The Tribunal stated that an applicant must prove that they didn’t receive the job because of their age, and simply being older isn’t sufficient by itself to show a link between age and not getting a job. It referred to its decision in Di Giacomo v. Workplace Safety and Insurance Board, 2017 HRTO 405, which required specific evidence to demonstrate a link between age and the rejection.
Evidence, not speculation
The tribunal also addressed the worker’s statistical argument regarding the low number of interviews he had received from all of his job applications, saying that even if such an inference were legitimate, it couldn’t serve as the factual basis for advancing a claim of age-based discrimination against the specific employer, Procter and Gamble.
“Other than the mere fact that [the worker] applied for this role and, in his view, he had sufficient experience qualifying him for it and he didn't get it, there was no other evidence of discrimination that would support his application,” says Whitten. “There's maybe a whiff of smoke there, but certainly no spark and definitely no fire - it's simply not good enough to say, ‘I'm older and I didn't get the job, so I must then have been discriminated against.’”
The Tribunal determined that the worker provided no satisfactory explanation for his belief that Procter and Gamble’s conduct or that of its employees could be linked to a protected ground under the code.
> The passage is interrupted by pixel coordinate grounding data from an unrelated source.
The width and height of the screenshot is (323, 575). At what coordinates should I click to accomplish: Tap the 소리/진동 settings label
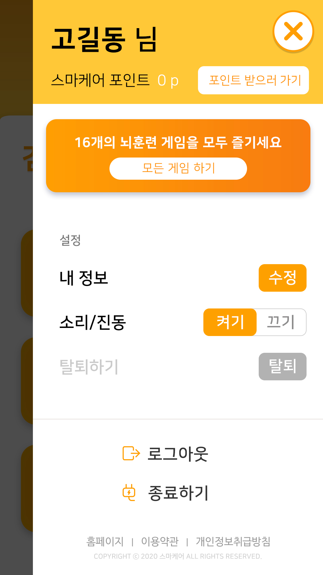[93, 322]
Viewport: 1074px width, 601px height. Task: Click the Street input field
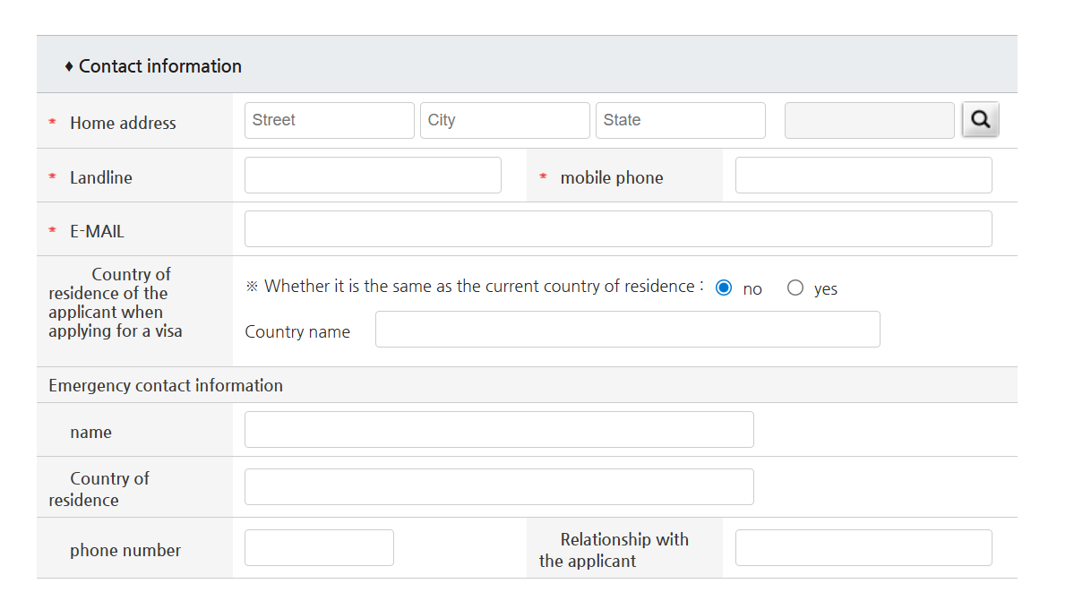coord(329,120)

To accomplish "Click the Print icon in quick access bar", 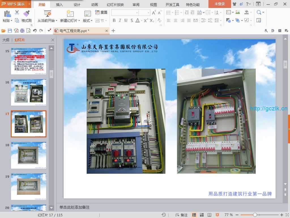I will [x=22, y=31].
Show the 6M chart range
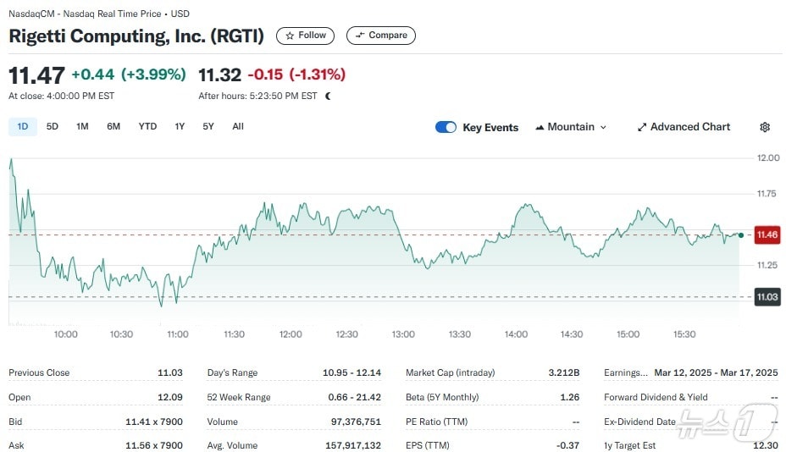This screenshot has height=452, width=786. tap(113, 127)
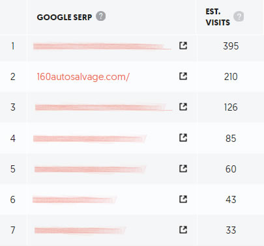264x246 pixels.
Task: Click the redacted URL in row 4
Action: [x=90, y=139]
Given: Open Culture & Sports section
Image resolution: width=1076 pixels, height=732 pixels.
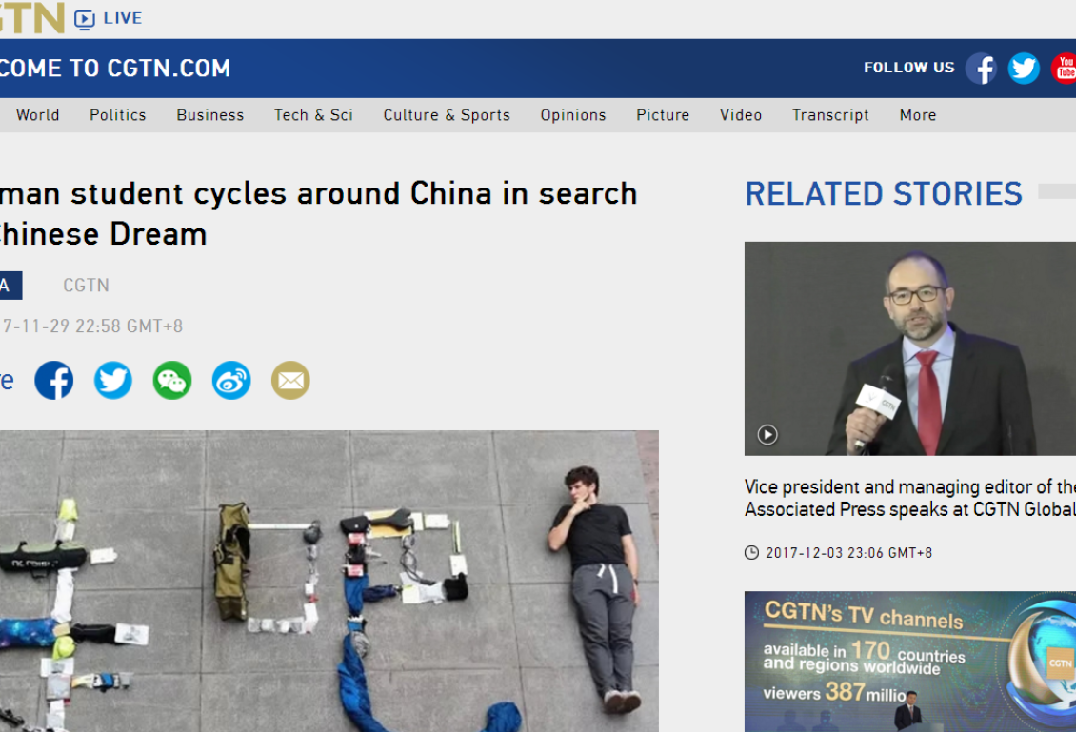Looking at the screenshot, I should click(x=447, y=115).
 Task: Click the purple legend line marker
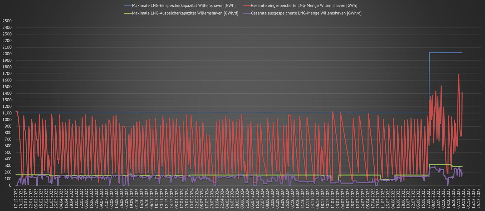coord(247,13)
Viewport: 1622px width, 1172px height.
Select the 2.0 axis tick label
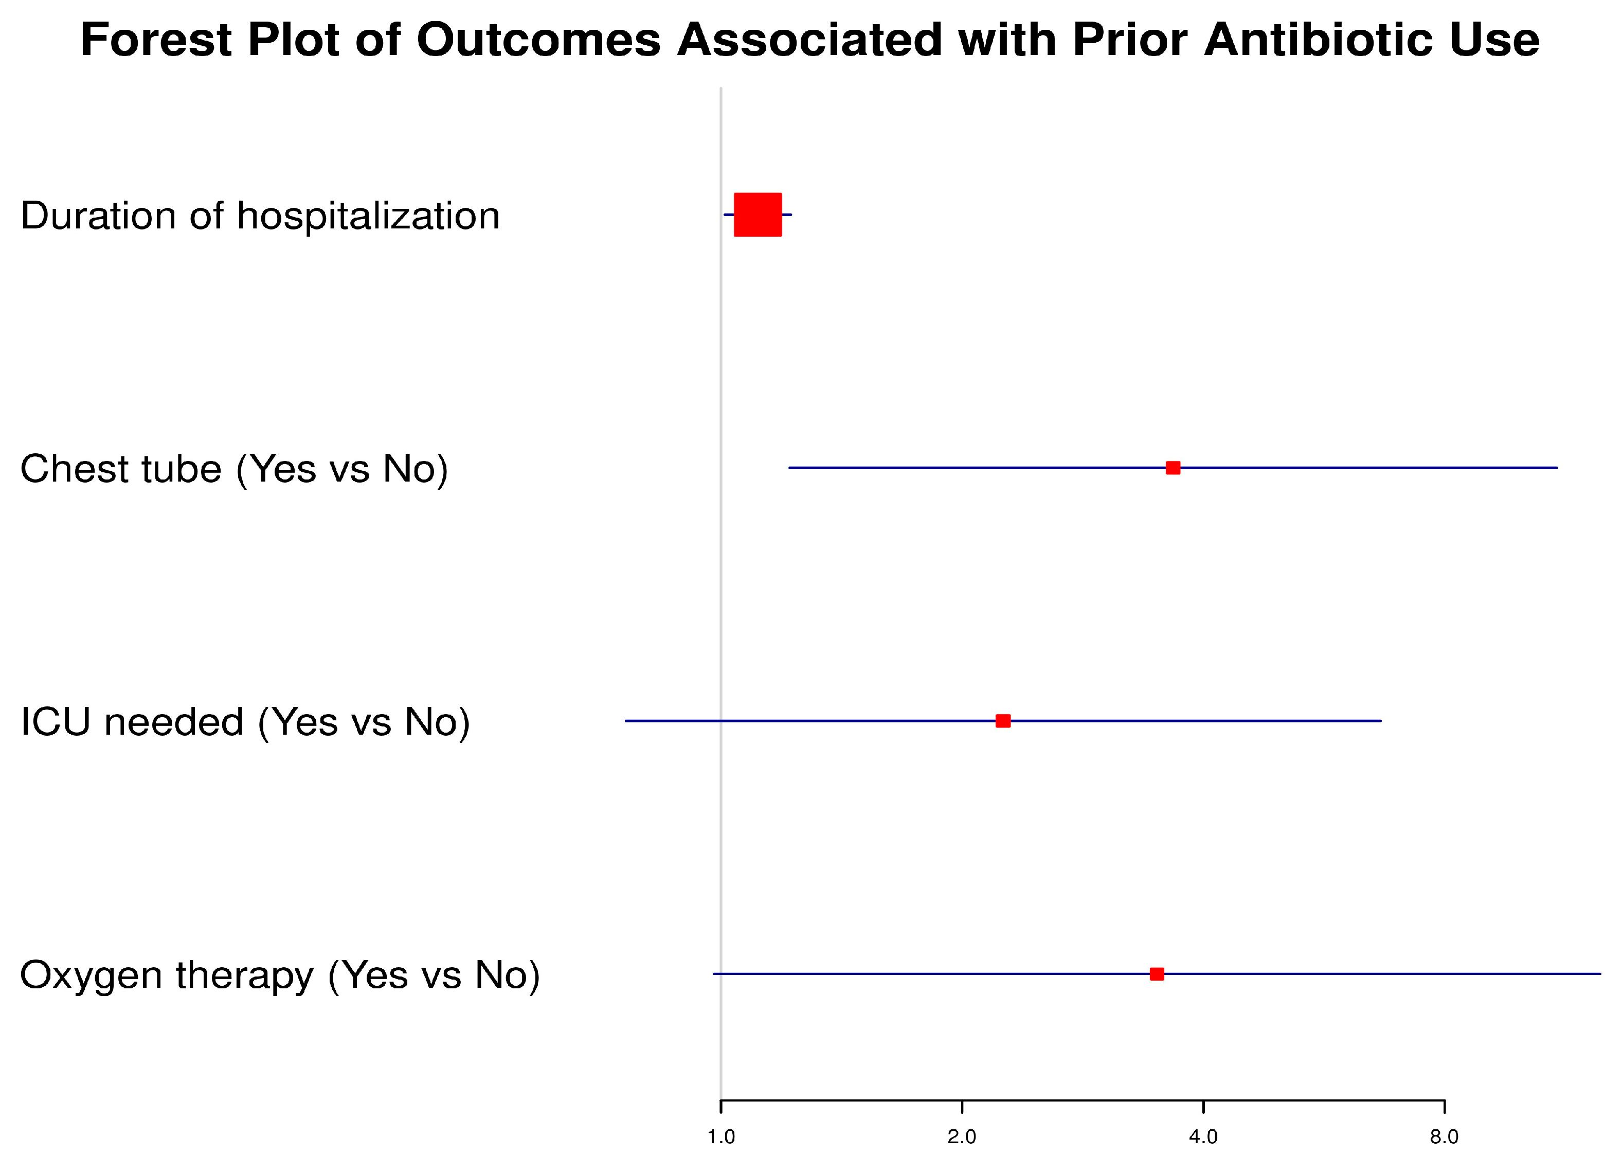coord(961,1137)
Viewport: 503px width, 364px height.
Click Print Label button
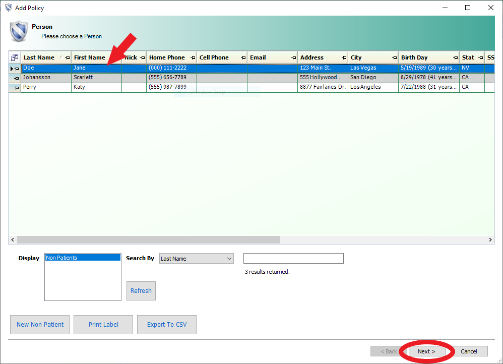103,325
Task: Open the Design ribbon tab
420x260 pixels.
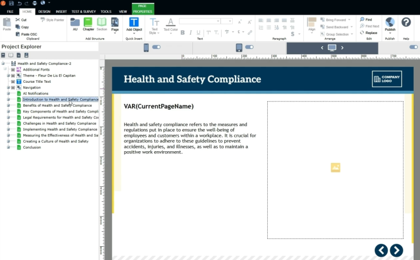Action: (x=45, y=11)
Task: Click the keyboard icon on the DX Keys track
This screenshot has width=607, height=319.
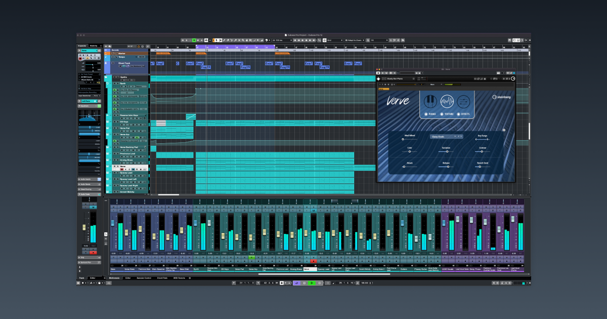Action: pos(107,122)
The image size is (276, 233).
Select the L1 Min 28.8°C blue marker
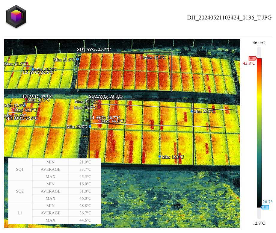(x=90, y=126)
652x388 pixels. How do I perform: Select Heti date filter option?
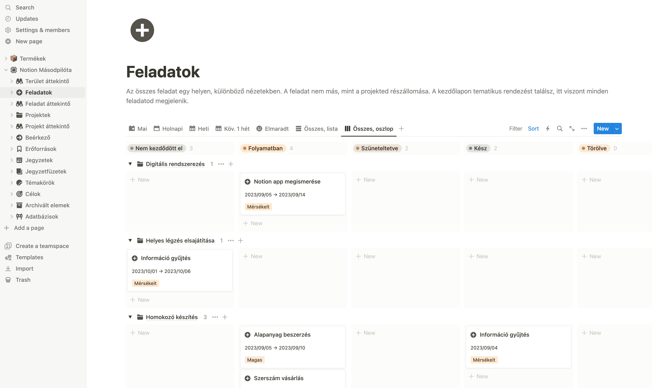203,128

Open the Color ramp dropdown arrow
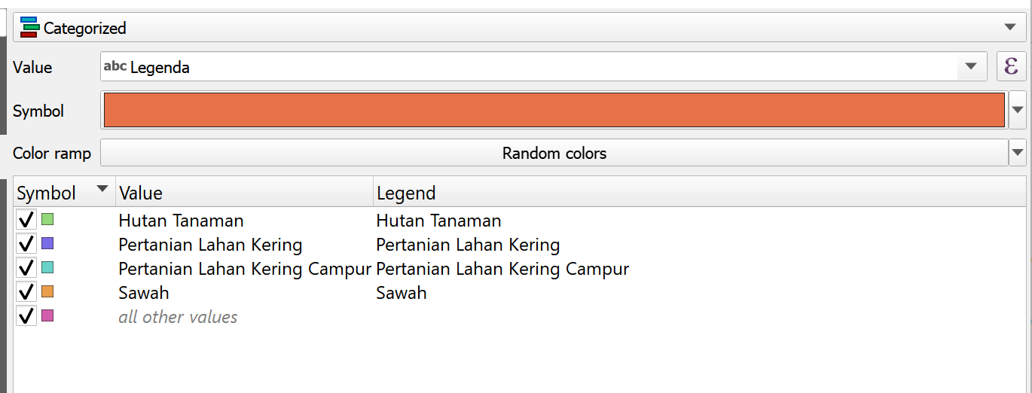pos(1018,153)
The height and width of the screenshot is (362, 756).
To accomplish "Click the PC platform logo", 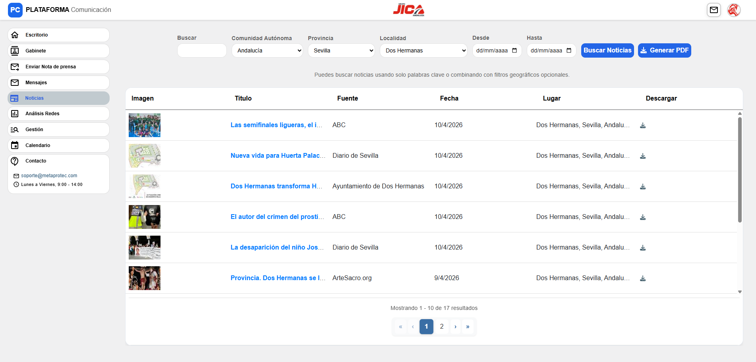I will [x=15, y=10].
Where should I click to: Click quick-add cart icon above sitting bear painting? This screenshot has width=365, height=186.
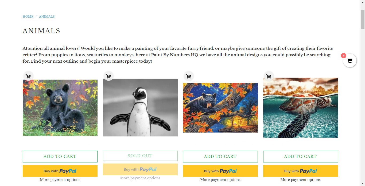click(28, 76)
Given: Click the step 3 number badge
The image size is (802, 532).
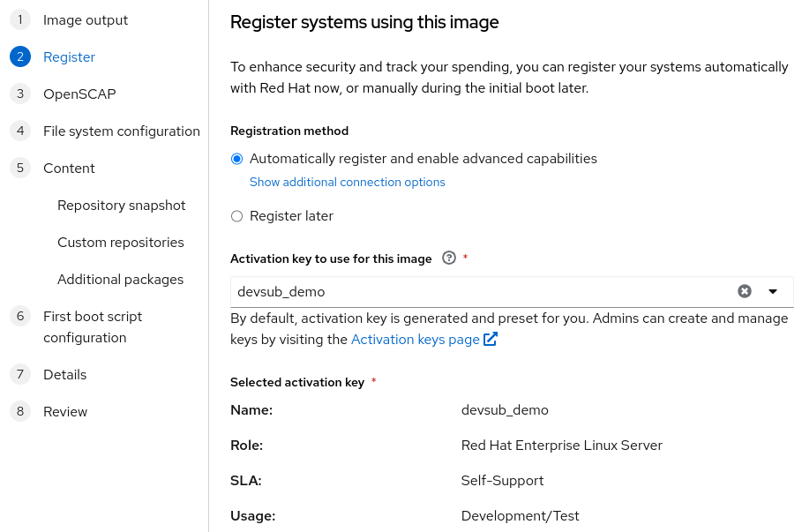Looking at the screenshot, I should coord(20,94).
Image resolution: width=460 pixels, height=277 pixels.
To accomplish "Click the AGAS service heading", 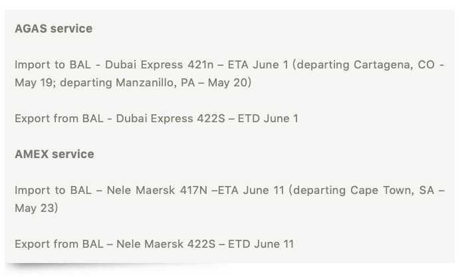I will point(54,29).
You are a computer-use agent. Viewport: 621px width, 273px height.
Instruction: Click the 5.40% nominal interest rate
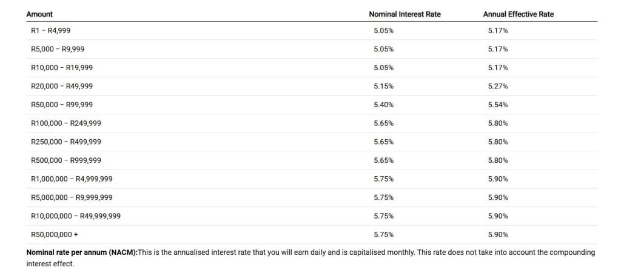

Without such an explanation or evidence that adverse treatment was related to a protected ground, the matter was outside of its jurisdiction, said the tribunal in dismissing the worker’s application.
Although the worker’s application was dismissed at an early stage, there’s a risk for employers in these circumstances due to the nature of the human rights application process in Ontario, according to Whitten.
“Even when employers are successful defending themselves, they're not reimbursed for their costs, and that’s a real problem with the process - the tribunal doesn’t currently have the power to award costs to successful parties,” he says. “And this really creates a situation where it can become legalized blackmail if they make it past the triage stage, where an employer will simply make a settlement payment because it doesn’t want to incur legal fees defending the claim all the way through a hearing with no possibility of being reimbursed for legal fees.”
Tighter requirements to proceed with human rights complaints
However, Whitten notes that the tribunal has gotten tighter in this triage process in order to relieve the backlog of cases that has built up.
“They're trying to kick as many applications as they can at this preliminary stage to free up their resources,” he says. “As recently as five years ago, it's possible that they would let it through because there's some smoke, so maybe there's some fire - but this decision confirms that smoke isn’t good enough, a worker is going to have to point to some fire, or at least some sparks, in order to have their application proceed.”
Ultimately, regardless of the merits of a discrimination complaint, the best way for an employer to protect itself in the hiring process is to have documented, objective criteria that it can use like a scorecard, says Whitten.
“That's the best way to bulletproof yourself as an employer in a hiring process against any discrimination claim,” he says. “Have a scorecard, or at least some internal documentation where there's a discussion of the objective skills that the applicant brought and why a certain applicant is favoured over another, because that's what you're going to be required to produce if a human rights application makes it through the triage stage to a hearing.”